Bran slipped through the opening. Brech grabbed his arm and tried to pull past. The twins struggled for a moment in whispered anger.

The attendant, dead to the world, continued to snore. Instead of ordinary wine, the boys had stolen a small cask of liquor made by freezing a portion of the water out of raw wine.

Platt had gulped down the whole contents, chortling to Sparrow in successful greed until drink stupefied him. He vomited in the night and now lay in his own spew, but his system had absorbed enough of the alcohol to keep him comatose till morning.

"Here, boys," called Sparrow softly as he spread his huge right hand.

This time the object that lifted from Sparrow's palm was material, a skein of silvery threads which wavered in slow undulations around a common center. The skein rose slowly as it moved toward the boys. When it neared the barrier, it hesitated as if it were repelled by the iron bars.

"Oh!" cried the twins together, forgetting the need for secrecy in their delight.

Their short capes, scarlet satin with fur linings, flared out like wings as they ran to the barrier. Brech trod on Platt's outflung hand, but the attendant was too drunk to twitch.

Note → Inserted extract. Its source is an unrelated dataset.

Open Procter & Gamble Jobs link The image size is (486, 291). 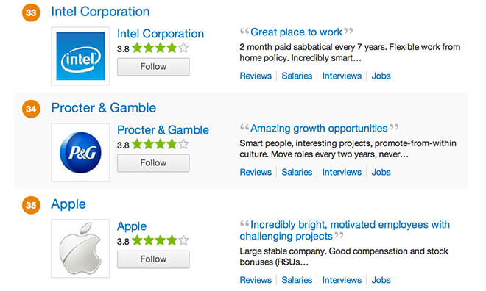point(381,172)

Sparrow's dog trembled like a motor straining against the brake. The dog's teeth were bared, but no sound came out of the jaws glistening with nervous drool.

"Here, lads, I'll help you," said the smith as he hitched himself closer to the bars and raised his hand toward the skein. The threads seemed to have a light of their own in addition to that of the tallow lamp guttering in the niche by the outside door.

Individual strands bowed farther out from the center. The skein lifted another twenty centimeters, but it would not approach the iron.

"Give me!" Bran cried as he pressed himself against the barrier. He flailed his right hand toward the object.

"Me!" shrieked his brother, waving also, his face red with effort and frustration.

Platt snored.

Sparrow reached out with both hands. The motion was as swift and perfectly gauged as that of a bear swiping trout from a stream. His fingers closed on the throats of both twins simultaneously.

The boys did not scream. Nothing, not even a burble of surprise, could pass the grip of fingers that could break limestone into powder.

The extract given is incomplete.